Sexsmith is happy he caught the tail end of the grand old music industry.
“They were still throwing a lot of money around and flying me here and there,” he said.
“I’m really glad I got to experience that, but it’s very wasteful and decadent.
“And I think it hurt the industry, because you could be an artist that didn’t sell a lot of records, but if you were a credible artist all the labels wanted a few of them and you could coast along because a lot of other people were having a lot of success.
“But it changed.”
Now the industry will release the worst music on Earth if it thinks it can make money from it, said Sexsmith.
“That’s why there is so much truly awful music out there.
“I just find it amazing when anything good breaks through.”
Back in the day, even music that Sexsmith didn’t like was still appreciated.
“You could say, ‘I get that, I understand why people like it,’” he said.
“There was also some bubble gum stuff, but for the most part all the people were undeniably great.
“I don’t know what happened with the listener.”
Part of the problem is radio, said Sexsmith.
“It got really strictly regimented and corporate and formatted and that killed music.”
And videos added fuel to the fire.
“Suddenly how you looked, or how you came across on a video, made a big impression on people — and music is not for the eyes,” he said.
Sexsmith has “made some of the worst videos of all time.”
But he’s in good company.
“Bob Dylan and Elton John didn’t make any good videos either, and they probably wouldn’t have been successful had they come along today.”

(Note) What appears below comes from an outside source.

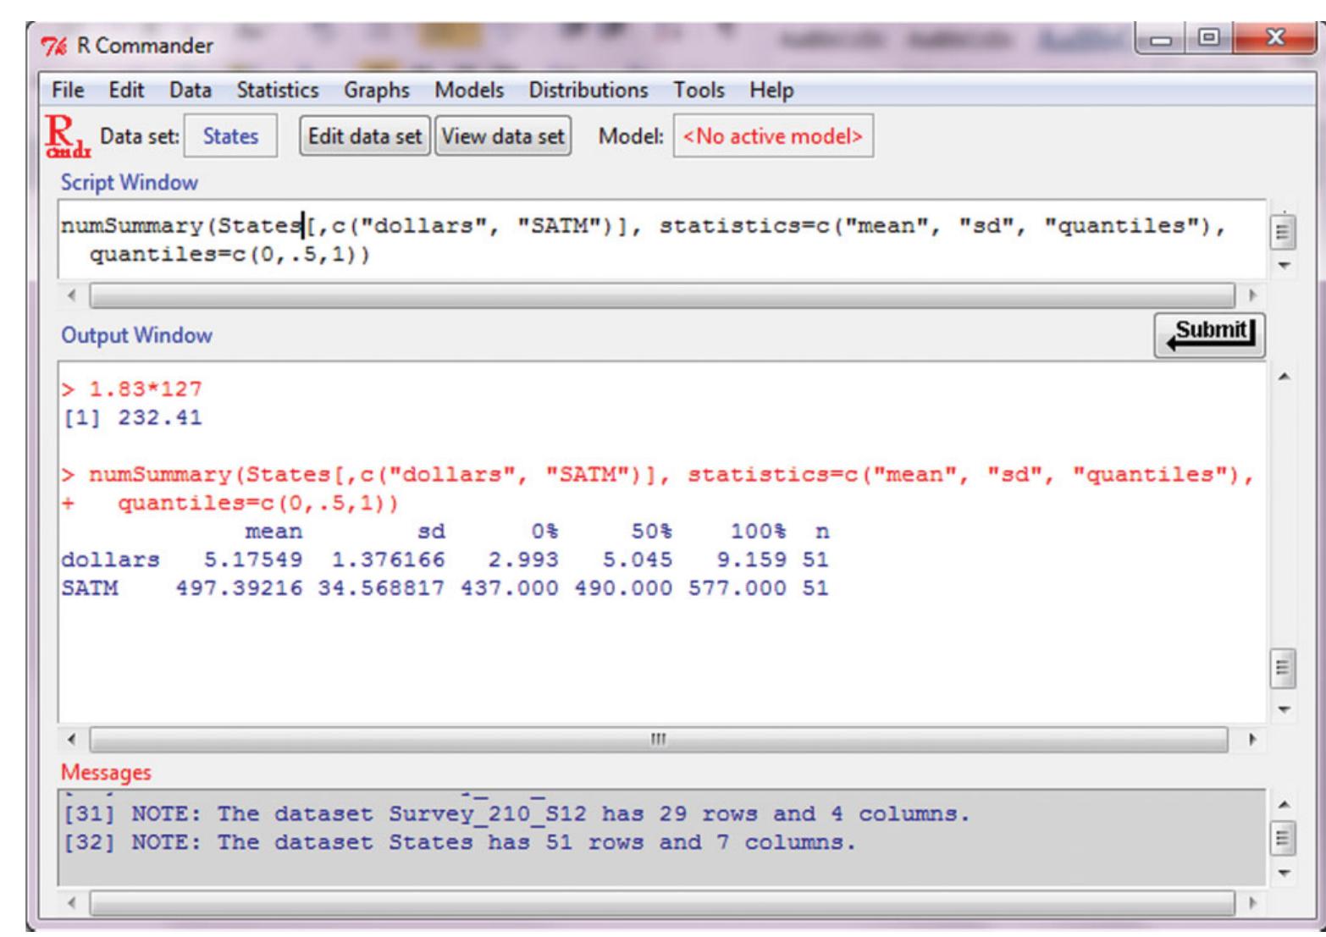The height and width of the screenshot is (937, 1326).
Task: Open the Statistics menu
Action: pos(277,90)
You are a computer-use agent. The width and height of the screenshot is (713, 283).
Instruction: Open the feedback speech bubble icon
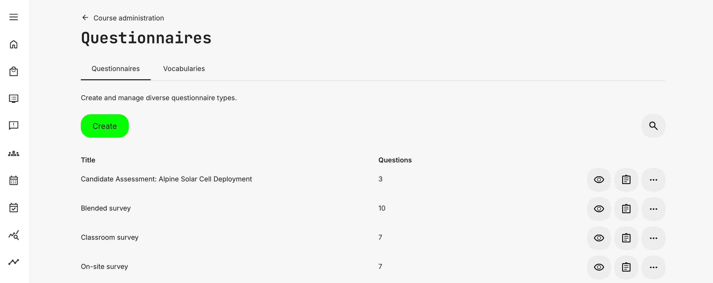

And if Britney Spears had hit the airwaves when Sexsmith was a kid, she would have had a very different reception.
“People would have been like, ‘She can’t sing, what’s she doing on the radio?’” he said.
“Nowadays there’s still good music, but you’re not going to find it on the radio, or in magazines — it’s the kind of stuff you’re going to have to look for.”

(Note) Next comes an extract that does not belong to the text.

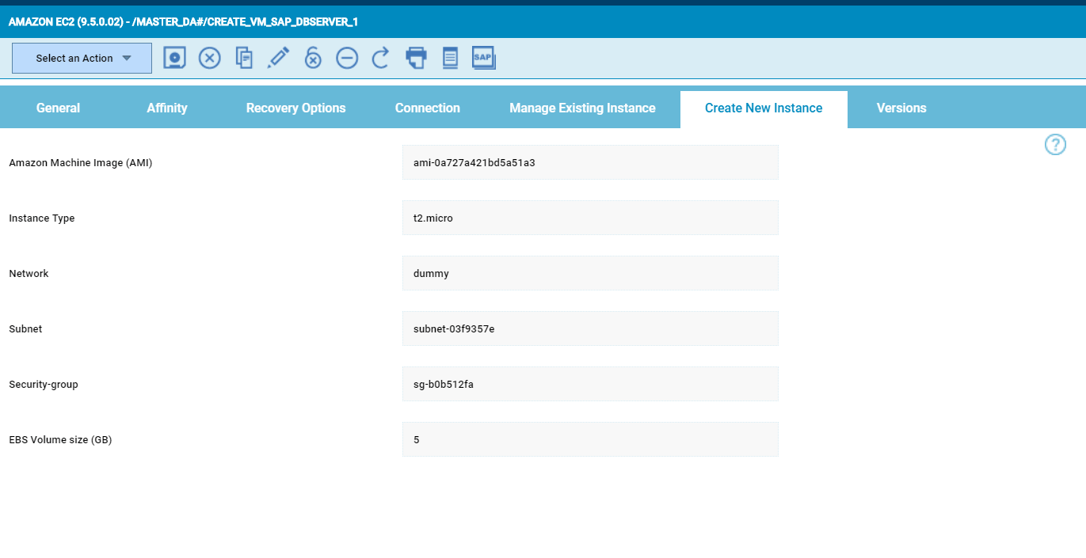Click the curved arrow refresh icon

pos(381,58)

Sexsmith was raised on vinyl.
It replaced his dad, who left when he was two.
“So it was really like my dad was these records,” he said.
“I put music before everything and it’s been my number-one priority, even above my family.
“It probably sounds messed up, but music was always there for me.
“When I was a little kid, that’s all I did, when my brothers were out playing road hockey, I was listening to my records.
“It kind of helped me and lifted me up.”
Sexsmith started off singing.
He wanted to play the piano, but there wasn’t one around. Then, at 14, he started playing guitar in a band.
Listening to the Beatles, Johnny Cash, Roy Orbison and Buddy Holly acted as inspiration.
“I love and try to uphold traditional songwriting,” said Sexsmith.
“So much music over the years has really improved my life, hearing my favorite songwriters.”
And now, Sexsmith is giving back. “I get a lot of nice e-mails from people thanking me for this or that song: that’s rewarding on a small scale,” he said.
“My songs are important to me, so maybe they might mean something to other people.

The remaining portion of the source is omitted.